◆ What is expected:
Copy each entry precisely as written, and do not carry over the pictures.

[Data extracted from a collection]

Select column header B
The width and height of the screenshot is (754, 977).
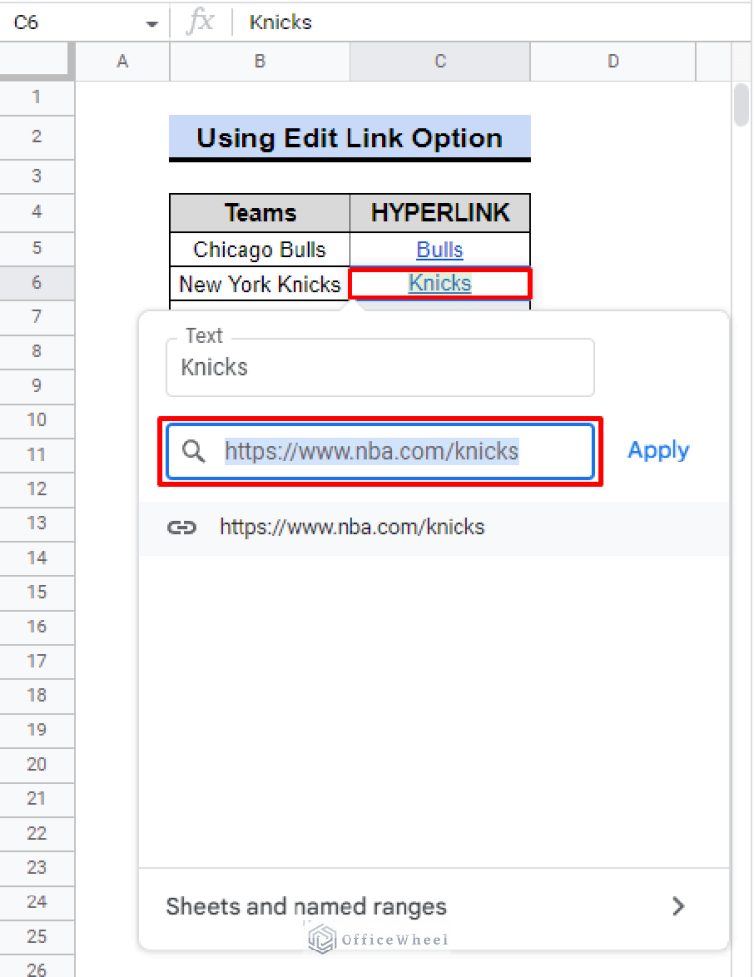[259, 60]
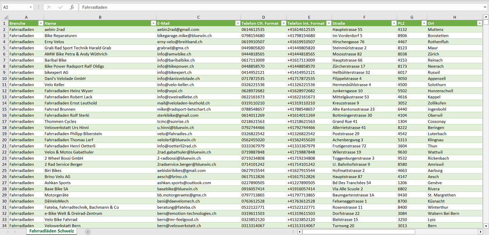Click the horizontal scrollbar right arrow
489x235 pixels.
[480, 232]
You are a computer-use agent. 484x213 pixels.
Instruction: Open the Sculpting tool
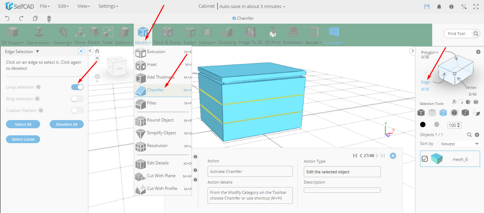227,35
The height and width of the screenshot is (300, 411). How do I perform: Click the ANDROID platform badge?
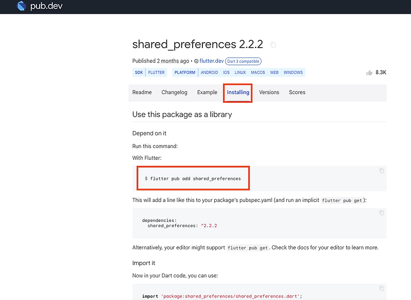pos(209,72)
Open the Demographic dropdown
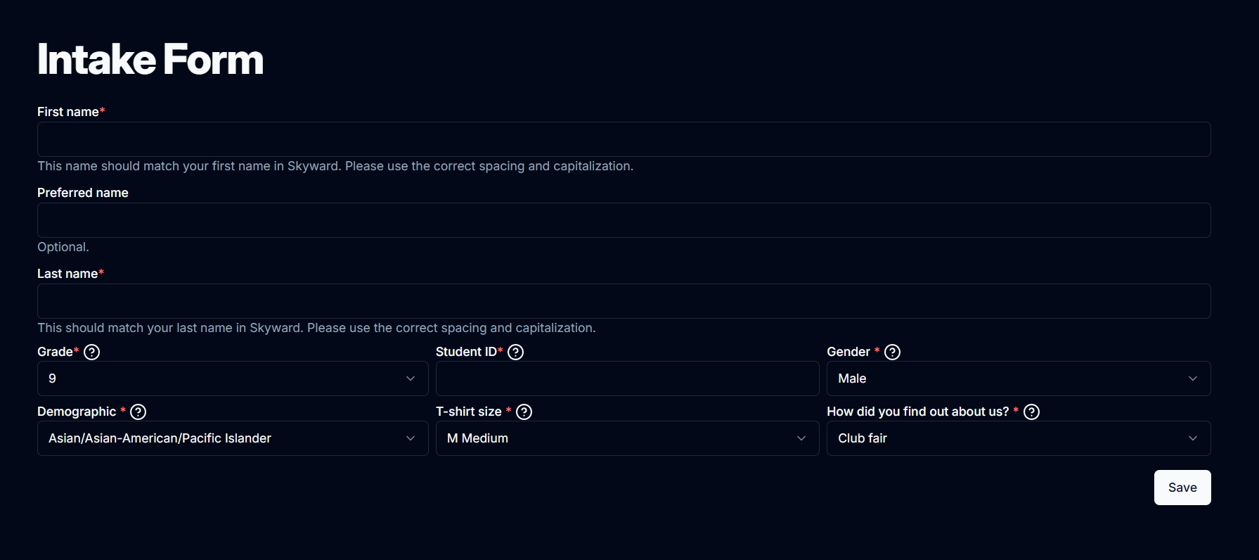 [x=232, y=438]
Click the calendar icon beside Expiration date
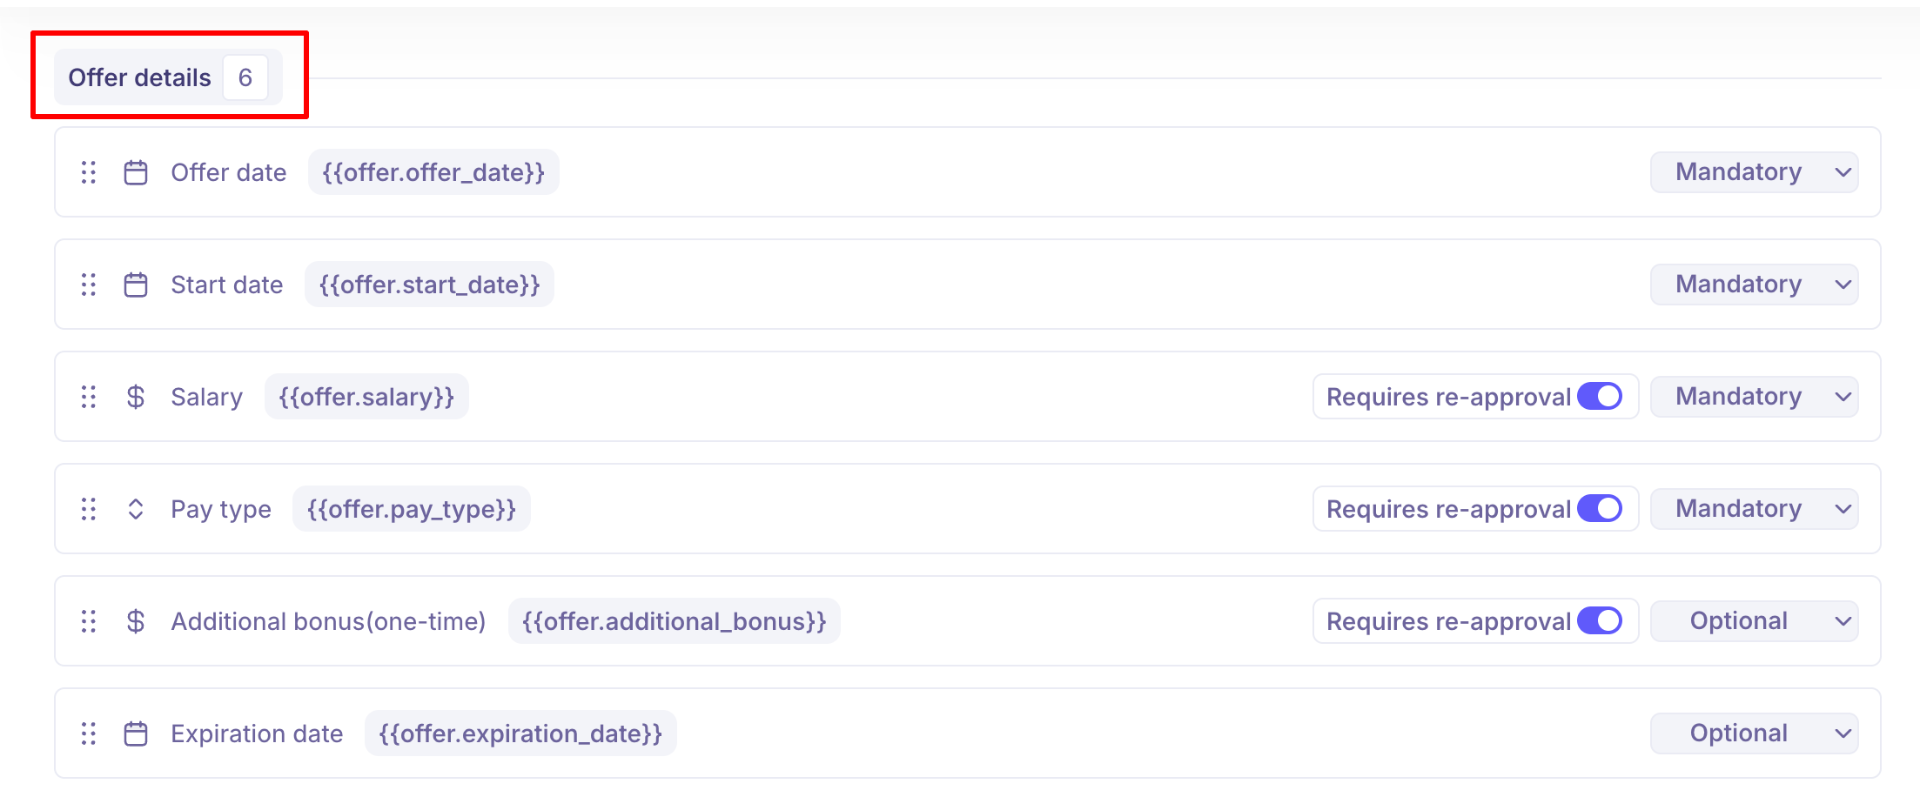This screenshot has height=797, width=1920. (x=136, y=733)
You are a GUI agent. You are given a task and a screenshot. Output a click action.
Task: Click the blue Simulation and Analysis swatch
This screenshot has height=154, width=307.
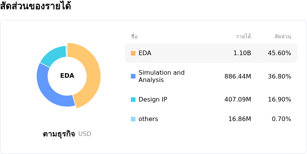(133, 76)
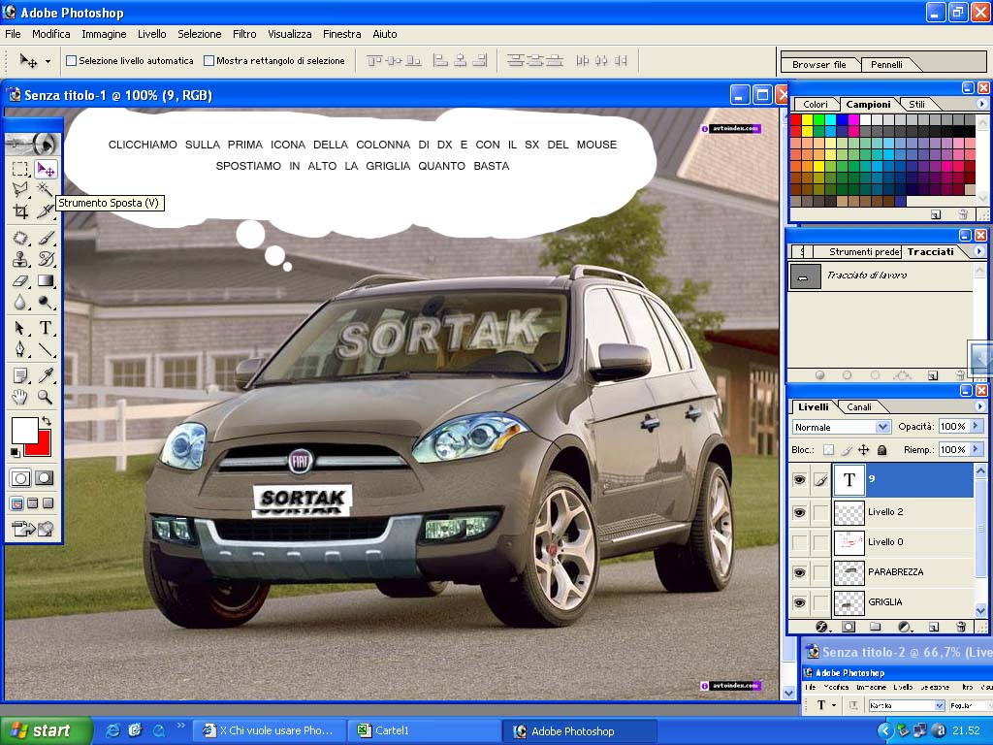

◆ Output of the task:
Select column header B
The width and height of the screenshot is (754, 977).
[259, 60]
Click the horizontal scrollbar right arrow
489x235 pixels.
[480, 232]
You are a computer-use agent. 484x213 pixels.
Instruction: Open the Sculpting tool
227,35
The height and width of the screenshot is (300, 411). How do I perform: Click the ANDROID platform badge?
pos(209,72)
Open the Demographic dropdown
 [x=232, y=438]
Click the calendar icon beside Expiration date
This screenshot has height=797, width=1920. (x=136, y=733)
You are a GUI agent. You are given a task and a screenshot. Output a click action.
Task: Click the blue Simulation and Analysis swatch
This screenshot has height=154, width=307.
(133, 76)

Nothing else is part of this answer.